Start of Material to process
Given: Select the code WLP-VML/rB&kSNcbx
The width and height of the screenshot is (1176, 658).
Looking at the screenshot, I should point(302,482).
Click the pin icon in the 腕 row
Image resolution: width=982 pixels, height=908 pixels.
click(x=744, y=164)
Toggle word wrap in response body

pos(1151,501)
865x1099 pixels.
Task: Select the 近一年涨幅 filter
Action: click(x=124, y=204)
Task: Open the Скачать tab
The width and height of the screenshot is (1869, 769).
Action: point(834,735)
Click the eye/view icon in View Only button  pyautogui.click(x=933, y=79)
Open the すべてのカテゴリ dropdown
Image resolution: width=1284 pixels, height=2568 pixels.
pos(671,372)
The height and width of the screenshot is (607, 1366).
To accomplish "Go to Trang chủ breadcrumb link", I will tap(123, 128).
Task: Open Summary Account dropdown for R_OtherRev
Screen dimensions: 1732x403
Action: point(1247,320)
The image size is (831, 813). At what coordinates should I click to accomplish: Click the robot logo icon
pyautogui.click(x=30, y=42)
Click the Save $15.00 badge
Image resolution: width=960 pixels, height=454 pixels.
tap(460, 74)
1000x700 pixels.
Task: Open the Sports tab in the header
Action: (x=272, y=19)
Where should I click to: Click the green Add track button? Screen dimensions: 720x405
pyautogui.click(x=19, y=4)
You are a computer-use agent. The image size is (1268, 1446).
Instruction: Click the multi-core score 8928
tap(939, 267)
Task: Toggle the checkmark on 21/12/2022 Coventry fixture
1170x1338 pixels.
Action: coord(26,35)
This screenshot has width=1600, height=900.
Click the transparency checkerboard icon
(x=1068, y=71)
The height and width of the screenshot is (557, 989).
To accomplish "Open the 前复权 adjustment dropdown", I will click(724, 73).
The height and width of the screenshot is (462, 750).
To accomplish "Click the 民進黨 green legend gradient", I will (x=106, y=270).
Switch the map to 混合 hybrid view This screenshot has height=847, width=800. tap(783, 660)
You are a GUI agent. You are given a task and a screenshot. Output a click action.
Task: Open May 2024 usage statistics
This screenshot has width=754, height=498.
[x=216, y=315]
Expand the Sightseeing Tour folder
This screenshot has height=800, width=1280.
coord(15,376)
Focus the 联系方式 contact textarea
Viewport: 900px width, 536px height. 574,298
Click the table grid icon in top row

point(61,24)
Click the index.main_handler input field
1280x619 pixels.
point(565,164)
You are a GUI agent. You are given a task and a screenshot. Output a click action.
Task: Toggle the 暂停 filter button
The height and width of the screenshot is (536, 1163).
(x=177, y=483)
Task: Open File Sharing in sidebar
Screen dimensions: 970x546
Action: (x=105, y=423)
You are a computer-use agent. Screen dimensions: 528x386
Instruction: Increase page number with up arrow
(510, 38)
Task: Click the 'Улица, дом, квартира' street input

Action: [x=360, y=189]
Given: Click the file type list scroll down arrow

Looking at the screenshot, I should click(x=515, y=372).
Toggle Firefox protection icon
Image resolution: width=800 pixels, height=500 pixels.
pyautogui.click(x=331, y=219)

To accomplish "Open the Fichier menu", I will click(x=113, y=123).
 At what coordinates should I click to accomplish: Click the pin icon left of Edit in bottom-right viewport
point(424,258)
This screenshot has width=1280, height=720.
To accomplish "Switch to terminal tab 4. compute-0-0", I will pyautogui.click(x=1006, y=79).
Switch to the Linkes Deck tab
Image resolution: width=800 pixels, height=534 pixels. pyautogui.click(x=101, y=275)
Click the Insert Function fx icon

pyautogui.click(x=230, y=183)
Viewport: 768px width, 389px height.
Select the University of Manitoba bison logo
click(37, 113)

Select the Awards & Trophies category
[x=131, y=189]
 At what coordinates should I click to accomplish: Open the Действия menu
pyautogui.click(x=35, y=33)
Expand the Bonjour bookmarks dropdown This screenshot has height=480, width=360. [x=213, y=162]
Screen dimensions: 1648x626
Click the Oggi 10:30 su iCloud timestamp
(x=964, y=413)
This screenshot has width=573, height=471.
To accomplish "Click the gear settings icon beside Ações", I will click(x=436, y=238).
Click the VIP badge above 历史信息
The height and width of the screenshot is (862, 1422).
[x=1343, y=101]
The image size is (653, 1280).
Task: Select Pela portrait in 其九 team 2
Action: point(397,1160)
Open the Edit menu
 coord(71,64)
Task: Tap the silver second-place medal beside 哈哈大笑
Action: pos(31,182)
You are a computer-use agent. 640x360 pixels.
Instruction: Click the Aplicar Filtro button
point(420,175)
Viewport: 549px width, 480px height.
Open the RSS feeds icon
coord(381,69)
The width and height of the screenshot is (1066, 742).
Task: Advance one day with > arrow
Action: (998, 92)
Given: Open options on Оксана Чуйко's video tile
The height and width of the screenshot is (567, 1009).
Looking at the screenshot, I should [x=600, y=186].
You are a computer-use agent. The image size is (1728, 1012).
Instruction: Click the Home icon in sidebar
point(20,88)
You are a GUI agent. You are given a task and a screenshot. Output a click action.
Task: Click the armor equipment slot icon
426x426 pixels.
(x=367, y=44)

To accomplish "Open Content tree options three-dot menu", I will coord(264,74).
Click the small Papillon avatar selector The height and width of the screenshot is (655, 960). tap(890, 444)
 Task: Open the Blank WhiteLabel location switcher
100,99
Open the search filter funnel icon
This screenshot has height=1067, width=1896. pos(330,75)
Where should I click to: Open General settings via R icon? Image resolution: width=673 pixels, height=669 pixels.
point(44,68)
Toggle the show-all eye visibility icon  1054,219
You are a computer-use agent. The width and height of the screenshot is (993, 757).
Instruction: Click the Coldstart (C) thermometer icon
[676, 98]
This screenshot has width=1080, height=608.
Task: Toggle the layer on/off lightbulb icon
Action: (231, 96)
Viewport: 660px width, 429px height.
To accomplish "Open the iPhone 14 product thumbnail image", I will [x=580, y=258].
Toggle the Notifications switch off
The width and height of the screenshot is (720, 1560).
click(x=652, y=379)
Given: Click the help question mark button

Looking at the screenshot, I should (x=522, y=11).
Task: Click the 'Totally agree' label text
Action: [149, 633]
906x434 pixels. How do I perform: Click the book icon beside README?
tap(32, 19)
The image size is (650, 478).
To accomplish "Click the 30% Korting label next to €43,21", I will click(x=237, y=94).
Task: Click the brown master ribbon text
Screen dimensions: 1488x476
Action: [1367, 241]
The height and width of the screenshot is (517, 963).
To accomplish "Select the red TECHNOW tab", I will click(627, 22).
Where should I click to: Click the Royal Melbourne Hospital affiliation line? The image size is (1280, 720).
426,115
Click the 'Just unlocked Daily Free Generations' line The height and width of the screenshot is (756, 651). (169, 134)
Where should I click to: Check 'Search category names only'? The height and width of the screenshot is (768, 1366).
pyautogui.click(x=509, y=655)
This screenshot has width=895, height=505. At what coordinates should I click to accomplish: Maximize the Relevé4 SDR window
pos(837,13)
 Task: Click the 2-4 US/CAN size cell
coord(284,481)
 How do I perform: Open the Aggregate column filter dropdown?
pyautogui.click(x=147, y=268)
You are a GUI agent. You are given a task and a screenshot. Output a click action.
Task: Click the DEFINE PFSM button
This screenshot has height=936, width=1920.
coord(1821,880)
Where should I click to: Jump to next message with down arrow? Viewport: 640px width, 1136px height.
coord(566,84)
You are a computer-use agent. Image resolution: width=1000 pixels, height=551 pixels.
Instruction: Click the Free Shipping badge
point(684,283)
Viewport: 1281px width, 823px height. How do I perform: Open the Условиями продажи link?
End of Material to process
**Directions for this task**
The answer must be every line of the records that holds the string "options".

**Reply to the exercise**
Given: Open options on Оксана Чуйко's video tile
To accomplish "Open Content tree options three-dot menu", I will coord(264,74).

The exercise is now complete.